Artichoke hearts are so versatile that you can see them in salad recipes, dips, pasta (how long does pasta last?), and even soups!
What Does Artichoke Taste Like?
Well, there's really not one easy way to answer this because the taste of artichoke hearts changes depending on how you prepare them!
Raw - The flavor profile of raw artichoke hearts resemble those of raw turnips. A bit mild and a bit nutty.
Steamed or boiled - Once a little bit of heat is added, the artichoke heart softens up and develops a bit of a sweetness that makes it perfect for dip making! (Read on below for a quick and easy artichoke dip recipe)

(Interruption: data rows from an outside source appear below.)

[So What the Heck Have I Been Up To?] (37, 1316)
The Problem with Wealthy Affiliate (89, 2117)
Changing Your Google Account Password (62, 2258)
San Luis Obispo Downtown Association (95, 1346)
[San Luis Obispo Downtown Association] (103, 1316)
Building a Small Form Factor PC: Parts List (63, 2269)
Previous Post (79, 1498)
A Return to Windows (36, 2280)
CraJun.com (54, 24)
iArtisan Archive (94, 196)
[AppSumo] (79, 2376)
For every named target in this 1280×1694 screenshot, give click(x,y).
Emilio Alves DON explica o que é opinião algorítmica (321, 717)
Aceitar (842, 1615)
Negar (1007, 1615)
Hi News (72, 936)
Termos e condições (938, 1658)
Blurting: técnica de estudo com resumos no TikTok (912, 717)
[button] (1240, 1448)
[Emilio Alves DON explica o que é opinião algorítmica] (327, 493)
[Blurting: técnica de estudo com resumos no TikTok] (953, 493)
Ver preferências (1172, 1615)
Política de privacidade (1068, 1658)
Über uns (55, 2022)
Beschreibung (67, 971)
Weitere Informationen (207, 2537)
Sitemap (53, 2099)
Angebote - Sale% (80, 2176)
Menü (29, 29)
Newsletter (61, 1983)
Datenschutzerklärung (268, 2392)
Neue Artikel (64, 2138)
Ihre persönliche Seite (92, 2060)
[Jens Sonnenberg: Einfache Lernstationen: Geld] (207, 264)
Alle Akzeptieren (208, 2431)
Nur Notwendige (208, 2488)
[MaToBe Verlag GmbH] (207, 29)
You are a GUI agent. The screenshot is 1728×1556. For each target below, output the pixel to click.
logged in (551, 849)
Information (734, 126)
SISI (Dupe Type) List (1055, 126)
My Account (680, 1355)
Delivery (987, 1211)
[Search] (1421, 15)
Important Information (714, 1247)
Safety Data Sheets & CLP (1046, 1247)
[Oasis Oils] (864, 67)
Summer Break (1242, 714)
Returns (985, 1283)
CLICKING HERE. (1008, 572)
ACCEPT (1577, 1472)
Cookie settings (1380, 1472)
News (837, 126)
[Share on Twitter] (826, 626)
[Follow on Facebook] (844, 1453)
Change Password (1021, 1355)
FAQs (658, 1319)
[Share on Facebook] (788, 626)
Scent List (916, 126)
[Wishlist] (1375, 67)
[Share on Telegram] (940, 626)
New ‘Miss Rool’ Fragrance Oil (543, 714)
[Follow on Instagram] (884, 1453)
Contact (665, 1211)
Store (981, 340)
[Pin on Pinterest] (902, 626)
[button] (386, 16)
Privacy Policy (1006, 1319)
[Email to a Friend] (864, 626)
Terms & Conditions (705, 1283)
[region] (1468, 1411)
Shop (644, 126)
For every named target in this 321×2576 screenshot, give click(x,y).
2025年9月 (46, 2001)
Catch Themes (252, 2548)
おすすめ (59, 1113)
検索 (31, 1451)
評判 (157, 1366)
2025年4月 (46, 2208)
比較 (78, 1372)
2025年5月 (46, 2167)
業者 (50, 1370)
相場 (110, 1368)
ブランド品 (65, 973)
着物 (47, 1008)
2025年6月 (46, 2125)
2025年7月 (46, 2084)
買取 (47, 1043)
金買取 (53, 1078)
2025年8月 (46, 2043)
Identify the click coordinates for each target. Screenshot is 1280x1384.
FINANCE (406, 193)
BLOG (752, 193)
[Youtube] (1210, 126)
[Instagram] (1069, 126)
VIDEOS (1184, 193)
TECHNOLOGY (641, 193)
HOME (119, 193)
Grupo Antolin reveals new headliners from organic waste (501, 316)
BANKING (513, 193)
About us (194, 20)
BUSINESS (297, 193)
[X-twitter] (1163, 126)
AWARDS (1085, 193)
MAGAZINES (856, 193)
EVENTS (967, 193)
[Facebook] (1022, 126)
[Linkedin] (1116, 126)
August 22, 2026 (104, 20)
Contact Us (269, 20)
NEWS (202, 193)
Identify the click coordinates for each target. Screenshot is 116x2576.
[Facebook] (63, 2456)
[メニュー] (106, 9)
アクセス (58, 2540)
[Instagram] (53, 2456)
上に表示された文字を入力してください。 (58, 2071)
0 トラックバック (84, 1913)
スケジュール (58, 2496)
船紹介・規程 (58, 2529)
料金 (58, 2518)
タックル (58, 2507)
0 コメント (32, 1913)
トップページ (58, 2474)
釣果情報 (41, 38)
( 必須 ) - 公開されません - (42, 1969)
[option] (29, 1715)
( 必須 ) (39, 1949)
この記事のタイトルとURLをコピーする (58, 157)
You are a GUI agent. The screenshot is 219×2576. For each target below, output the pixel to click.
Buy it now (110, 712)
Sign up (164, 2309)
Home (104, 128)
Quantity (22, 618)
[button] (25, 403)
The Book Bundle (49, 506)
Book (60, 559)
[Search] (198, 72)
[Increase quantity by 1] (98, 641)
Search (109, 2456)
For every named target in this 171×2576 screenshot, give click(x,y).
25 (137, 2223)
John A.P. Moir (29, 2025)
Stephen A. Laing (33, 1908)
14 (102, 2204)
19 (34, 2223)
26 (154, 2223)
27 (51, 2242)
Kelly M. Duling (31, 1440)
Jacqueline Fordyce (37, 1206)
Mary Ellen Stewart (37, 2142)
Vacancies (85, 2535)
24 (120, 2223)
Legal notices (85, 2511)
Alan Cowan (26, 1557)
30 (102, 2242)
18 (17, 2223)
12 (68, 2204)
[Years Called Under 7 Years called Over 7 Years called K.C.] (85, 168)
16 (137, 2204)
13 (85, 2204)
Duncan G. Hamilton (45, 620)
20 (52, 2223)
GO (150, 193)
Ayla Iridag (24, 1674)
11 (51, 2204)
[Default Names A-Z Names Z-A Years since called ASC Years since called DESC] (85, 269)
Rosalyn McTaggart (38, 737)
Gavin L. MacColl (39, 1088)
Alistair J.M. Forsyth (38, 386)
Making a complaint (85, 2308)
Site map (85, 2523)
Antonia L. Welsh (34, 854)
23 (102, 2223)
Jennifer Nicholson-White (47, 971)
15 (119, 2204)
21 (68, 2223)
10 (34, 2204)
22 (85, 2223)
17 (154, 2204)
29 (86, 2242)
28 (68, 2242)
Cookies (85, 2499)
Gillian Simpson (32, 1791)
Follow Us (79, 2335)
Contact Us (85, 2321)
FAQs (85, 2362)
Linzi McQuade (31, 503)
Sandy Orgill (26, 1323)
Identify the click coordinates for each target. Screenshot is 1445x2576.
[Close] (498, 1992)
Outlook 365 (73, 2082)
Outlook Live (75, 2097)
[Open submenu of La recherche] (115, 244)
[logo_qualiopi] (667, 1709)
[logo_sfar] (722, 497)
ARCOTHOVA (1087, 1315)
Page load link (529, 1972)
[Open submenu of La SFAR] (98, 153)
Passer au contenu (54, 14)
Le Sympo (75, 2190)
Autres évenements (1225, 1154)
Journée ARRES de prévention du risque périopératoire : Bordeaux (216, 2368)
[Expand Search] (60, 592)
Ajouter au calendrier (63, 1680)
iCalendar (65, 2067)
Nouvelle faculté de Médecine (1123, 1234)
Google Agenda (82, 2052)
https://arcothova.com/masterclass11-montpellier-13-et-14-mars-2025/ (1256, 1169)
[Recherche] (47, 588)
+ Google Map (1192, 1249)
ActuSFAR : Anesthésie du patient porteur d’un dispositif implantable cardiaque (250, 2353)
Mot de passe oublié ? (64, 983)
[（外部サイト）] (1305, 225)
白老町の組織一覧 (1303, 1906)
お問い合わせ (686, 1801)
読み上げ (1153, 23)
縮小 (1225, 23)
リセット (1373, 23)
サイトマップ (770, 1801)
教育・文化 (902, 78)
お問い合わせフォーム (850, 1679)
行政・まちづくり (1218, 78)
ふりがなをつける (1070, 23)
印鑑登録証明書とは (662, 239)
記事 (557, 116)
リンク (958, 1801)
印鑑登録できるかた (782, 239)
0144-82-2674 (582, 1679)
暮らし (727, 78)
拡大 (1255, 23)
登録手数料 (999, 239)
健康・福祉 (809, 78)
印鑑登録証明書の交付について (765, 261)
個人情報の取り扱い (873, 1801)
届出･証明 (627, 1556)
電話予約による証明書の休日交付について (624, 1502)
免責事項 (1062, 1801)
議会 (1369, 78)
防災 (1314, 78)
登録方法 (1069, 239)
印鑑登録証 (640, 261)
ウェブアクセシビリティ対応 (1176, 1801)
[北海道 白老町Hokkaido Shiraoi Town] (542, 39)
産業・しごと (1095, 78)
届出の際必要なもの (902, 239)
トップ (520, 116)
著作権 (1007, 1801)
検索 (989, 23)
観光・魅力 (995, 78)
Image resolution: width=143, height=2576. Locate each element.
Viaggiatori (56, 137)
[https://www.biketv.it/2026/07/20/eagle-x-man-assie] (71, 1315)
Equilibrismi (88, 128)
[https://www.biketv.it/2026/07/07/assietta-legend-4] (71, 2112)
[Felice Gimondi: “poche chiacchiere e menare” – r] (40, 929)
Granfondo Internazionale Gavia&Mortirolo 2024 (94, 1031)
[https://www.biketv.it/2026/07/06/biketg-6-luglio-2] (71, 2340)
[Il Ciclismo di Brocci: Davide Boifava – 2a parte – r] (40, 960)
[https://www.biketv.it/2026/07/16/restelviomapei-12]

Grilled - Grilled artichokes (how long do artichokes last?)are quick to take on the smokey flavor of the grill! The sweetness of the artichoke also comes out from grilling, probably due to the sugars caramelizing.
Fried - Deep frying artichokes transforms the taste of artichokes into something like an asparagus, but even nuttier! So if you love asparagus, you'll love fried artichokes!
How to Pick the Best Artichokes
Not all artichokes in season are grown equal! Here are some tips to help you get the most out of your dollar if you're in the market for artichokes at your local Texas Farmers Market.
Compare artichokes of similar sizes, pick the ones that feel heavy for its size. This means that there is still a lot of moisture inside, and that they're younger. (Remember, the younger the artichoke, the better!)
The leaves or "scales" of the arrtichokes should be thick and closed tightly, again, much like an armadillo! Loose leaves means that the artichoke is old and is on the way to blooming, this will cause the hearts to become tough and woody/fibrous.
When you squeeze the artichoke, the leaves should make a squeaking sound, this shows how tightly packed they are.
Beauty is only skin deep! If you spot artichokes that look like they've been damaged by the frost then grab them! These artichokes have survived frost and that produces a sweeter, more concentrated flavor! In fact, many renowned chefs pick these frost-kissed artichokes over picture-perfect artichokes any day!
Size matters! The smaller the artichoke, the better!
You can go for larger-sized artichokes because they tend to have larger hearts (and sweeter) but just make sure to follow the two steps above to get the youngest large-sized artichokes.
Storing Artichokes
Artichokes (like many veggies) are best consumed as soon as you purchase them. They start to lose moisture and sweetness the longer they've been picked. If you really have to store your artichokes, store them in the coldest part of your fridge (not the freezer!)
Quick and Easy Artichoke Dip Recipe
Here's a quick and easy artichoke dip recipe that you can whip up in a few minutes! And the best part is, just remember "1-1-1" and no complicated measurements!
Artichoke dip Ingredients:
1 cup steamed or boiled artichoke hearts
1 cup mayonnaise
1 cup grated parmesan cheese
Artichoke dip cooking instructions:
Preheat oven to 375 degrees
Combine everything in a 9x13 baking dish (don't forget to mix well)
Bake in the oven for about 15 minutes or until golden brown.
Pair with your favorite chips or veggie sticks! Enjoy!